The predicted class is the argmax — the index with the highest probability, which is temperature-invariant because dividing by a positive T never reorders the scores. For a sharpness readout the tool also computes the Shannon entropy H = −Σ pᵢ log₂ pᵢ in bits, whose maximum of log₂ n marks a perfectly uniform distribution. To prove correctness the module cross-checks the stable result against the naive (no-shift) softmax: on well-conditioned inputs the two agree to roughly 1e-15, and on extreme inputs only the stable path survives — which is exactly why the shift exists. Everything is plain double-precision arithmetic; nothing is sent to a server.
Worked examples
Frequently asked questions
Sources & references
- Goodfellow, Bengio & Courville — Deep Learning (MIT Press, 2016), §4.1 & §6.2.2
- PyTorch documentation — torch.nn.Softmax (reference implementation)

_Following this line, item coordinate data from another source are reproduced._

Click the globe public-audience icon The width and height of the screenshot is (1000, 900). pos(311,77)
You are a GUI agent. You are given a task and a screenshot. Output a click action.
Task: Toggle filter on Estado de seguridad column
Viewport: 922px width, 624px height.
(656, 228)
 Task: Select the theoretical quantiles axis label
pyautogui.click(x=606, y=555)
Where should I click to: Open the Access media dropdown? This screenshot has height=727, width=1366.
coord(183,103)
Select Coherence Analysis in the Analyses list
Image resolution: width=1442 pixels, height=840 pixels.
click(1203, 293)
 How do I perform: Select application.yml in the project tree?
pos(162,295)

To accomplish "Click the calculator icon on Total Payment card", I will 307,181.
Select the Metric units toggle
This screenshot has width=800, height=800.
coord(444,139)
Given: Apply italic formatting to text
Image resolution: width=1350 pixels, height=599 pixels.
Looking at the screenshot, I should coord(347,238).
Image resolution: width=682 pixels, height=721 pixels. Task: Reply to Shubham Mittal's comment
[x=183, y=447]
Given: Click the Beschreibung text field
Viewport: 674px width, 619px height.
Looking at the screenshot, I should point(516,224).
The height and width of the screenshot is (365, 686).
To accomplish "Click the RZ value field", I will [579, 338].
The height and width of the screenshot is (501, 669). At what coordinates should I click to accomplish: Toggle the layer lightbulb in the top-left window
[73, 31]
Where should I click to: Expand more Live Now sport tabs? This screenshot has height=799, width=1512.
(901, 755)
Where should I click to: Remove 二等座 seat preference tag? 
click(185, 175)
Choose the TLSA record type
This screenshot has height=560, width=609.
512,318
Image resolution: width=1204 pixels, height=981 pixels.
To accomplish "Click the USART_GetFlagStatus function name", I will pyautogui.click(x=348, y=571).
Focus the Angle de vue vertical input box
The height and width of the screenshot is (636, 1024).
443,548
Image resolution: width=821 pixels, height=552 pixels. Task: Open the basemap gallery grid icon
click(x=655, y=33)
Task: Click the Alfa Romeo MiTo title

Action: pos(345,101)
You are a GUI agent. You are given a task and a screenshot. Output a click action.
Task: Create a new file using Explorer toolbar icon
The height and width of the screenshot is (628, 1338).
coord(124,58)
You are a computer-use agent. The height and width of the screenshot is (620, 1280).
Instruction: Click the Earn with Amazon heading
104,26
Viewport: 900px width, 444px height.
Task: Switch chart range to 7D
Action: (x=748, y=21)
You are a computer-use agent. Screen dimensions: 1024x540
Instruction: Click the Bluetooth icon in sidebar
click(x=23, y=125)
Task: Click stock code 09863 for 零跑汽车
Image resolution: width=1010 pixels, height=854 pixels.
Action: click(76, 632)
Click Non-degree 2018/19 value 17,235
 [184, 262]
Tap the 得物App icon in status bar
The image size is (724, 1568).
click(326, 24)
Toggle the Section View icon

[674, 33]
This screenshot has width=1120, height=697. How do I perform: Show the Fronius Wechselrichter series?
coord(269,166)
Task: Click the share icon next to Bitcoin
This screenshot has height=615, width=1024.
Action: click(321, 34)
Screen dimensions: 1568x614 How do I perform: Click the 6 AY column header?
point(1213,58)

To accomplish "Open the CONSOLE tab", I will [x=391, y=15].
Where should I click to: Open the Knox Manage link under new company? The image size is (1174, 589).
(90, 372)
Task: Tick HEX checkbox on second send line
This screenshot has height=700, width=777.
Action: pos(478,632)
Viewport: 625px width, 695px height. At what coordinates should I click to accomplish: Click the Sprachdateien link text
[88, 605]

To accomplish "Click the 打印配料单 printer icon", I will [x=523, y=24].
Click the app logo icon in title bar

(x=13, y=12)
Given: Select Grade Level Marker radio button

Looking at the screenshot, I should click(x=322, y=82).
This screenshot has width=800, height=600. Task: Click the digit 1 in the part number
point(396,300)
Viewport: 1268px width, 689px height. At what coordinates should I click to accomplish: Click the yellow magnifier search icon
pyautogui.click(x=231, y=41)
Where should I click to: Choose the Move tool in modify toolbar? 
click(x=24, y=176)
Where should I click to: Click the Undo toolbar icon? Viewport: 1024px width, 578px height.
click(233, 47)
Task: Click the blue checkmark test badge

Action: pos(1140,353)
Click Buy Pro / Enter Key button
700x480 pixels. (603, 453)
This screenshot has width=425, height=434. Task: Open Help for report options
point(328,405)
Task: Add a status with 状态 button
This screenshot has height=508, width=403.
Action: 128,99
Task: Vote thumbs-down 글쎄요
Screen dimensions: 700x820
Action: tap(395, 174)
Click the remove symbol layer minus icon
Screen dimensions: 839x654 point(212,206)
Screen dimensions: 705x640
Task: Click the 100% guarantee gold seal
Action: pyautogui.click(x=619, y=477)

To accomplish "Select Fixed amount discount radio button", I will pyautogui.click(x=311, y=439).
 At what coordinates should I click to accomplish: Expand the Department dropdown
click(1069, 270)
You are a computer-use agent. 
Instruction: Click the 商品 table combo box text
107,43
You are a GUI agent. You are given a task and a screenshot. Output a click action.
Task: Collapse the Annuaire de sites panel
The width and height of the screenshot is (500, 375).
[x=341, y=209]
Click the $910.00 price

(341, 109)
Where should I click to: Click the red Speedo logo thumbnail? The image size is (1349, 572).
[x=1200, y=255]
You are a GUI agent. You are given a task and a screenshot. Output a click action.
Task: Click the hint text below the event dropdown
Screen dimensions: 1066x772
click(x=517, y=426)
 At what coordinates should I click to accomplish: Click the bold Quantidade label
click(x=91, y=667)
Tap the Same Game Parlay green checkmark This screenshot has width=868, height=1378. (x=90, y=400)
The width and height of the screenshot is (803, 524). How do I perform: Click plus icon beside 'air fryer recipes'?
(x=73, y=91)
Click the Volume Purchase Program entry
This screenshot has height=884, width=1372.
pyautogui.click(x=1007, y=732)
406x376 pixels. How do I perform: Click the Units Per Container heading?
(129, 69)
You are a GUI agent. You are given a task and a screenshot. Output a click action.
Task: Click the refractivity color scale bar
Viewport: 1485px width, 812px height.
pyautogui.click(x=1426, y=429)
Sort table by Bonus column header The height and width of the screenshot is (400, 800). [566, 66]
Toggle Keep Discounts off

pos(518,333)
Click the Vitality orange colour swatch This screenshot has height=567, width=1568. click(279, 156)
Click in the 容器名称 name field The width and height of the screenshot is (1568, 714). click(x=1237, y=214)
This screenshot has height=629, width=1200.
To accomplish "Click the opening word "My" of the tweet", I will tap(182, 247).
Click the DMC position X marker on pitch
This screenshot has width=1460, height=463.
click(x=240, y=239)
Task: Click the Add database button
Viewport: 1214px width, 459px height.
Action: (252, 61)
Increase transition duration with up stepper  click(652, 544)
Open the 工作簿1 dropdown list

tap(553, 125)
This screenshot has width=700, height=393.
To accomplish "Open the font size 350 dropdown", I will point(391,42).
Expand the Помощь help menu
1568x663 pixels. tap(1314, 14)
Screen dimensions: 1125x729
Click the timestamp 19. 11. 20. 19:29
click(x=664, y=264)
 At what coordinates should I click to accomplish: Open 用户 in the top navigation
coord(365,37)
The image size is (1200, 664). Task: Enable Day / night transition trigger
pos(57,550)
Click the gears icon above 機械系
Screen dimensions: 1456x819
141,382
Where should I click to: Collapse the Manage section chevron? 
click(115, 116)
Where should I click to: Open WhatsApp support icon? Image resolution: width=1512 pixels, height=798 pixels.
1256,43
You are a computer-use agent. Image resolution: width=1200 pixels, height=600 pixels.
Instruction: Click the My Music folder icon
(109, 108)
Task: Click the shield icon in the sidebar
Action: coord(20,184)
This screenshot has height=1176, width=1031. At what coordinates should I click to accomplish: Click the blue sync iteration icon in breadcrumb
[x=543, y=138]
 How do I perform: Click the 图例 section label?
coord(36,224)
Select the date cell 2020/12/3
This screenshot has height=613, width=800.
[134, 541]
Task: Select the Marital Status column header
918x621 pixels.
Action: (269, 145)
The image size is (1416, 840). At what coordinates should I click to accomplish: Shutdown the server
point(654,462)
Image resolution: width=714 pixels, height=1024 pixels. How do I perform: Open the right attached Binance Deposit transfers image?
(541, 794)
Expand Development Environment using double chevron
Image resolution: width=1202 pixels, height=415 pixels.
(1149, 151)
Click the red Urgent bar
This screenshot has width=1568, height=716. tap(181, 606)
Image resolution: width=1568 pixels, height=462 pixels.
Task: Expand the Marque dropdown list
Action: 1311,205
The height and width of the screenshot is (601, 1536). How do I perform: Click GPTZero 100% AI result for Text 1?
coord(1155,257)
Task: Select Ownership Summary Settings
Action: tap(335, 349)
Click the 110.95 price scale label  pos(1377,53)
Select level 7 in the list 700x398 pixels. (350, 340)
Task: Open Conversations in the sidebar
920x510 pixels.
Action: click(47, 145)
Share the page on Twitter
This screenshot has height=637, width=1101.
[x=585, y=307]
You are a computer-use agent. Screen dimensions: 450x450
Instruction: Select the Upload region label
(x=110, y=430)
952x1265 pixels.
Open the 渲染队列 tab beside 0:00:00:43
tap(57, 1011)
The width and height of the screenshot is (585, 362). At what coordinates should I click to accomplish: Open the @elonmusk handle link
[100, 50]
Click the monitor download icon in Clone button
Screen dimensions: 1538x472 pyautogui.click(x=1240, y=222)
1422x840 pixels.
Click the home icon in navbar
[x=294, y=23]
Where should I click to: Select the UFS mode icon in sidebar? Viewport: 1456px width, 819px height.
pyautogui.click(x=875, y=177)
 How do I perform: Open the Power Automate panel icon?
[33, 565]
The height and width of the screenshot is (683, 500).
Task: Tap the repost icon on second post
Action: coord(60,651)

- Hinton, Vinyals & Dean — Distilling the Knowledge in a Neural Network (2015), §2 (temperature)
The formulas on this page were last cross-checked against these sources and PyTorch on 2026-06-10. Softmax is a stable mathematical definition, so this tool needs no rate or schedule updates — only the worked examples are periodically re-reconciled.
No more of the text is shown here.